Stored data entries:
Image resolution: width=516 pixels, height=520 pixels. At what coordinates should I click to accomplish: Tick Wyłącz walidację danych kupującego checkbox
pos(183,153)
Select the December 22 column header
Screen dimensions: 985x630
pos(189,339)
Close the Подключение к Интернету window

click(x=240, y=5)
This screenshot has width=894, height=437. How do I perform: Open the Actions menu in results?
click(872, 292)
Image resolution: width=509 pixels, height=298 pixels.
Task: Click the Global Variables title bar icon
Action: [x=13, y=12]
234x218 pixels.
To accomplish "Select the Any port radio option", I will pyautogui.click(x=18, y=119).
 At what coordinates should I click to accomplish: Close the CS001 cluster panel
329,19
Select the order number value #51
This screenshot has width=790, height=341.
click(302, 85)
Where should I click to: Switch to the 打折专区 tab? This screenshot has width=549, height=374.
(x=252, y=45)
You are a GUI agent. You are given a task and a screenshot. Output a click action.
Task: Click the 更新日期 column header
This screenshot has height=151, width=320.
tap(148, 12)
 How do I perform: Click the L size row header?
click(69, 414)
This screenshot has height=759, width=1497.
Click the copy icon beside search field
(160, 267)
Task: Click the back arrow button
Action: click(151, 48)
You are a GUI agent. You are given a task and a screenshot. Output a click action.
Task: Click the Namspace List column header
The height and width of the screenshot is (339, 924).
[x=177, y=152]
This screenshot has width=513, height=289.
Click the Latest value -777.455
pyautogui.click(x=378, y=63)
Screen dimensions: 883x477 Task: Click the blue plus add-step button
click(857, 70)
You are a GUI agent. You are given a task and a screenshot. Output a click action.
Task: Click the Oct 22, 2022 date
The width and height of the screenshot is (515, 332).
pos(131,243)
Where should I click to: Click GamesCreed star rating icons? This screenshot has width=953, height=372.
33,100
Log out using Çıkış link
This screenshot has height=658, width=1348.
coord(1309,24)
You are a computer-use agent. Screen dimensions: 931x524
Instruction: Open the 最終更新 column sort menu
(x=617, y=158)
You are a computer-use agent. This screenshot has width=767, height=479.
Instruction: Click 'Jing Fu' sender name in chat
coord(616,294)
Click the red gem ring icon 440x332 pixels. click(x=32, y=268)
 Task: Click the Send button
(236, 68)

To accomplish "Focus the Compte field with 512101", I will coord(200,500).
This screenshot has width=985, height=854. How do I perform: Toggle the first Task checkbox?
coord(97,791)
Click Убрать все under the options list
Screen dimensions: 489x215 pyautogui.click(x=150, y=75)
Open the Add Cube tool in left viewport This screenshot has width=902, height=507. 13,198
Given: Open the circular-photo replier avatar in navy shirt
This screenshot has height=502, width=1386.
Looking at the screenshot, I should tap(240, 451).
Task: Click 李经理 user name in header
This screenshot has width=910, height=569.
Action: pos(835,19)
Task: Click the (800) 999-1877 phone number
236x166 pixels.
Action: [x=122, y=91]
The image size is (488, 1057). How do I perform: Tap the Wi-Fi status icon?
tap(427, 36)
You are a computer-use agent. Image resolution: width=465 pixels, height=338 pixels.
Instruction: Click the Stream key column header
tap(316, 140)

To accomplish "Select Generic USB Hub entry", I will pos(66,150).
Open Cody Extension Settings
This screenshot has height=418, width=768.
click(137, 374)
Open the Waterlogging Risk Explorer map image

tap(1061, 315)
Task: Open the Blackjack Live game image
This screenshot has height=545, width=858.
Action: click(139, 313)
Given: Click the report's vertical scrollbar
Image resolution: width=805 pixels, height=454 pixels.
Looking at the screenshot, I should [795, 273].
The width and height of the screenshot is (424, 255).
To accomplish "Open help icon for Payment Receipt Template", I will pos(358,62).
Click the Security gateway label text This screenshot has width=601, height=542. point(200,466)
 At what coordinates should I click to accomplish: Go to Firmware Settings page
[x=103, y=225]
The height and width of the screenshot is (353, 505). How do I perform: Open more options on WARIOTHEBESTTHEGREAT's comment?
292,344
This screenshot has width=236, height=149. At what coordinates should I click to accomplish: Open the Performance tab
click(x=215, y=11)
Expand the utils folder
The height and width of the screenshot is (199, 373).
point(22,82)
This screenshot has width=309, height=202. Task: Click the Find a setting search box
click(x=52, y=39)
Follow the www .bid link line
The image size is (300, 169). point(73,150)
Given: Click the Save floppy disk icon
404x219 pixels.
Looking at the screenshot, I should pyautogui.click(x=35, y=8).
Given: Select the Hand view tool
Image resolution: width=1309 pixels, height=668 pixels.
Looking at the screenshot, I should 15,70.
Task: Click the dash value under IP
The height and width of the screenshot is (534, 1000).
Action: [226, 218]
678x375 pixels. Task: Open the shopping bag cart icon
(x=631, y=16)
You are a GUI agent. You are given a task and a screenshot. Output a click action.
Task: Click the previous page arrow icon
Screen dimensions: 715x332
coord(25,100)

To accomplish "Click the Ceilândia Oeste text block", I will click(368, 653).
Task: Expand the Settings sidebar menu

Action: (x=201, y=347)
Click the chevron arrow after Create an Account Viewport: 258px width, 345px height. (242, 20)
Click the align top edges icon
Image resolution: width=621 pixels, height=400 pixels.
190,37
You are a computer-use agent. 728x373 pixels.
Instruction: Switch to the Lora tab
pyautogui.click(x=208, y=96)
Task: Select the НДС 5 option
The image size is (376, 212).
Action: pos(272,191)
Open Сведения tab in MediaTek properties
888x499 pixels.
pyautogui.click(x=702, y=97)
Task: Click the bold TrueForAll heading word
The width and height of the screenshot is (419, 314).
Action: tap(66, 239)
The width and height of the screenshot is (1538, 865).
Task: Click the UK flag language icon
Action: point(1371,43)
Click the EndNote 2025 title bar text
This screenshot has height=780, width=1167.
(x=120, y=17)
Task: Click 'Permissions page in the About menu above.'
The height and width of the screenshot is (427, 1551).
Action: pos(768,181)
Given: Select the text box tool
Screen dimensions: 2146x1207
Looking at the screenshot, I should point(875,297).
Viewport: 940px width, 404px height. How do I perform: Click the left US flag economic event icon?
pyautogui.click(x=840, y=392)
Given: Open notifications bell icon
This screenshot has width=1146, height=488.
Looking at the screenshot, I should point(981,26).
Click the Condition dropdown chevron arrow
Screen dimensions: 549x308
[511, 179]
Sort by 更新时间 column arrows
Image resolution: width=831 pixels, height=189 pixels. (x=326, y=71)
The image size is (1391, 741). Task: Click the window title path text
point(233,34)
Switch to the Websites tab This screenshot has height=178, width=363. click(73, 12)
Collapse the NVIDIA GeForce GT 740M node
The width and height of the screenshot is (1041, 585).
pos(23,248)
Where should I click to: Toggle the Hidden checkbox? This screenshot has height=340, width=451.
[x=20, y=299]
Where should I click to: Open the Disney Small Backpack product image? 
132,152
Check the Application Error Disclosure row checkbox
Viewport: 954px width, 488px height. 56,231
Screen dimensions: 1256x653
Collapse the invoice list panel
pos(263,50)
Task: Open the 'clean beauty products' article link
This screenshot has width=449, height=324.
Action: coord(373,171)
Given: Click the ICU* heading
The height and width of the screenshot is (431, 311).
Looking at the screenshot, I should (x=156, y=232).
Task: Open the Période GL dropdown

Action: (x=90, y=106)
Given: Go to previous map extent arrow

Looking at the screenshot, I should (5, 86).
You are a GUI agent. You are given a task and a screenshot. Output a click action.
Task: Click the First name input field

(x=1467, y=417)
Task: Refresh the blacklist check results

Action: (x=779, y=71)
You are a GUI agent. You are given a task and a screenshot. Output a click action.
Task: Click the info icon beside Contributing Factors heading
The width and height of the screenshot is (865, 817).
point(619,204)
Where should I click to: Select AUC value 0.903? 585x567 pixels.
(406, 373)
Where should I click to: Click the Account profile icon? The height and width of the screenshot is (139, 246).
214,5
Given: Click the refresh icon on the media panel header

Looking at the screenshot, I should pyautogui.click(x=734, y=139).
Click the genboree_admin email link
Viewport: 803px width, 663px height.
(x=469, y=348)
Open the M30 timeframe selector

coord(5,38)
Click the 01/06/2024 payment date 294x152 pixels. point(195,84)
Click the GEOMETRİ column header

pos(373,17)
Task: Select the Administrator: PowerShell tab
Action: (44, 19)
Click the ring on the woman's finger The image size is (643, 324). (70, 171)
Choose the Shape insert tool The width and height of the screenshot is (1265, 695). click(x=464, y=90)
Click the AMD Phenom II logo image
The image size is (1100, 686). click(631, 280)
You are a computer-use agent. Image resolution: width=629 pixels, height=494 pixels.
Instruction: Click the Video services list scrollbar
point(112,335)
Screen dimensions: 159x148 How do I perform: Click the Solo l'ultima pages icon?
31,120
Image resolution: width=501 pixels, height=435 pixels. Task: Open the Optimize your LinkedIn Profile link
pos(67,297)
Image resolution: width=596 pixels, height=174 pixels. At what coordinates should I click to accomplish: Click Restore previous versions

**WHAT TO WORK ON**:
Take every line above where "ring" appears and copy it.

**SOLUTION TO THE EXERCISE**:
Click the red gem ring icon 440x332 pixels. click(x=32, y=268)
Click the ring on the woman's finger The image size is (643, 324). (70, 171)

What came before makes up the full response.